QuimReaper · 29/08/2017 20:42

I know OP, I was just offering an anecdote from my experience of how people can lose weight in the short term by following a plan (whether it's Cambridge, Slimming World, Weight Watchers, etc.) but without making long-term changes that address the underlying issue, which I believe is why statistically so many people ultimately regain. It sounds to me like your DD has made a more lasting lifestyle change, but obviously we don't know her - as I said, your instinct on that point is probably good.

I understand that you don't get involved in the whys and wherefores of the original gain. It'll be a significant factor (I suspect the significant factor) in whether she manages to maintain the loss, so I suppose you have to trust her on it if she prefers not to discuss it with you.

HelenaDove · 29/08/2017 20:45

"When someone posts that they've been told to lose weight the cries of LTB are multiple"

What a fucking disingenuous comment.

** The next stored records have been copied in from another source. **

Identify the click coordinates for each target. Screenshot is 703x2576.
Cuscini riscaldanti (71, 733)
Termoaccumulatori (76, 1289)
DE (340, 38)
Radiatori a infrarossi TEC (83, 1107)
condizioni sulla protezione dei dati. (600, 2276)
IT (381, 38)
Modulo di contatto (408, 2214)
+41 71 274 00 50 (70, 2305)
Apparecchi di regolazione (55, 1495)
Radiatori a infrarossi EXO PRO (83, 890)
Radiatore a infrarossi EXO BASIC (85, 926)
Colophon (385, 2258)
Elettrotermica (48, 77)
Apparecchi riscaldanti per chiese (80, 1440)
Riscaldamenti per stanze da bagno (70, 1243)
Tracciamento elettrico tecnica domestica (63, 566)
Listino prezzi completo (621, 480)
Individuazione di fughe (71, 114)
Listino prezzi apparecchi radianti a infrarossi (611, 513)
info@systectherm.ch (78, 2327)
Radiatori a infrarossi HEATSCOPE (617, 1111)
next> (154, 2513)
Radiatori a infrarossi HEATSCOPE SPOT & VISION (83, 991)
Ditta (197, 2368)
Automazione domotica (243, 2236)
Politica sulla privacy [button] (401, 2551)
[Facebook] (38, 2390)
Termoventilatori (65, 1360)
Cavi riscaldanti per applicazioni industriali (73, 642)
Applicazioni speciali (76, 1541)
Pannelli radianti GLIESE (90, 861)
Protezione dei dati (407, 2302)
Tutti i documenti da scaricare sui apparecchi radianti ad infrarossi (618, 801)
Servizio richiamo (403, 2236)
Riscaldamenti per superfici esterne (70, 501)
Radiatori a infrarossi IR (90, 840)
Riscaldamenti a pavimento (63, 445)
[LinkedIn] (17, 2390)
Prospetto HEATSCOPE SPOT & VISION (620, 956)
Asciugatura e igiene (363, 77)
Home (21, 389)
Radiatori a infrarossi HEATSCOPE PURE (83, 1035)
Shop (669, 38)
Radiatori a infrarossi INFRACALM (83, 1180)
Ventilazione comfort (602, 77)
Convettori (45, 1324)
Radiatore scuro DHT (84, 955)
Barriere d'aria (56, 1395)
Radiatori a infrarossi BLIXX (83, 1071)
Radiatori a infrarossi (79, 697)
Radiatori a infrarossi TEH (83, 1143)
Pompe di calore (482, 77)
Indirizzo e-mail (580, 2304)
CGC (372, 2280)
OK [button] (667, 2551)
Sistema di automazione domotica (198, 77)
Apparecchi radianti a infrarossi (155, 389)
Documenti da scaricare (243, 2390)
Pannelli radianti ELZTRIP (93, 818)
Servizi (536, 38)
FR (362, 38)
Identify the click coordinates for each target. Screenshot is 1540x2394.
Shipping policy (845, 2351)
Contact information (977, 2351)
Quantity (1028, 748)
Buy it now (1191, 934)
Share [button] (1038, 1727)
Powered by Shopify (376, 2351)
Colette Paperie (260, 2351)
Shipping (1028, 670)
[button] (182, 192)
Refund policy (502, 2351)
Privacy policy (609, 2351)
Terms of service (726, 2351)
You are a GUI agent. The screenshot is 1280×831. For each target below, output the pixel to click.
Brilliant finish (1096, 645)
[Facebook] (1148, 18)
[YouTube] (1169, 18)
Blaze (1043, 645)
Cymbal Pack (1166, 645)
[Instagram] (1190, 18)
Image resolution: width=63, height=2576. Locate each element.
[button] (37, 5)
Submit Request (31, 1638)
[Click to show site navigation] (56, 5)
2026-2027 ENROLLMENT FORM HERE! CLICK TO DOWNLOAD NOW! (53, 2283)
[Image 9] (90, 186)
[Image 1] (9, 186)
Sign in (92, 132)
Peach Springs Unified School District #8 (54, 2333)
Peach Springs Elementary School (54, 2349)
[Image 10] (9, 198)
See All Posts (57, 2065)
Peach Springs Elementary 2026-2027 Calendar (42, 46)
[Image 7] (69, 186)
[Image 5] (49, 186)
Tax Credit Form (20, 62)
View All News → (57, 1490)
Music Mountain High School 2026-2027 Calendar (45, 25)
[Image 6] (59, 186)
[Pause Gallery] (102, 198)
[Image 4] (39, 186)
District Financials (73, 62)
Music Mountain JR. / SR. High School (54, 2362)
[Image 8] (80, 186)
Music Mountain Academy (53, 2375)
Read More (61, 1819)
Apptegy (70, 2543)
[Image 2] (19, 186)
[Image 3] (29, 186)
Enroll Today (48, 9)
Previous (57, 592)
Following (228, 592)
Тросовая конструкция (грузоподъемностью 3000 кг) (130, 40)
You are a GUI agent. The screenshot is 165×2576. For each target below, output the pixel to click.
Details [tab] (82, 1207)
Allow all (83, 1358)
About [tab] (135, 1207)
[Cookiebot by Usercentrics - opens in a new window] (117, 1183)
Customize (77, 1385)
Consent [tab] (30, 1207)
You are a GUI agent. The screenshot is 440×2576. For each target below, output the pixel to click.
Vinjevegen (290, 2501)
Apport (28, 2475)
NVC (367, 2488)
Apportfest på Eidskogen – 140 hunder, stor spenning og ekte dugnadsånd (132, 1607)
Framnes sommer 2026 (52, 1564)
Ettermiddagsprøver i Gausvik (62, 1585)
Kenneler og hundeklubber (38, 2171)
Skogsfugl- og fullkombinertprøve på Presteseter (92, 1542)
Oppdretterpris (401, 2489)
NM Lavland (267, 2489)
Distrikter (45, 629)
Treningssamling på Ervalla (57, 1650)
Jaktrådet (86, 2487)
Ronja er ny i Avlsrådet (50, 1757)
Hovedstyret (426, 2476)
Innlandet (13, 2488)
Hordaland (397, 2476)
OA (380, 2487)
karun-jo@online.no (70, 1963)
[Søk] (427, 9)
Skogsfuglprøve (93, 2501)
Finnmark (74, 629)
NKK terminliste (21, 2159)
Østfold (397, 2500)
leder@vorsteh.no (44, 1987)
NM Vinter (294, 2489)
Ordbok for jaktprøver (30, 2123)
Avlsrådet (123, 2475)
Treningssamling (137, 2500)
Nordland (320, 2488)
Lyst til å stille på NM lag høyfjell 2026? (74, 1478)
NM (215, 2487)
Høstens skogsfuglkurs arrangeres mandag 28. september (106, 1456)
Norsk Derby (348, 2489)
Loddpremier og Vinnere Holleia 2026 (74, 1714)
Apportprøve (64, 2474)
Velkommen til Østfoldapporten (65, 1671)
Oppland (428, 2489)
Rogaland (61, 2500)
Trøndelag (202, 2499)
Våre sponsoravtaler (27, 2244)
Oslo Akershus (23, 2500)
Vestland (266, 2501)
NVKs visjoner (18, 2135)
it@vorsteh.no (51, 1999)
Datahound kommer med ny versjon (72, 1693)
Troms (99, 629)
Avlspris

There have been threads on these boards where the bullying a woman over her weight has been part of a catalogue of domestic abuse.

There have been size 8 women posting how they have been bullied by their partners about their weight.

Mrs Parkinson you have discovered the hatred there is for overweight people on here which continues on after the weight is lost.

HelenaDove · 29/08/2017 20:46

ilovesooty i think some are seeing what they want to see.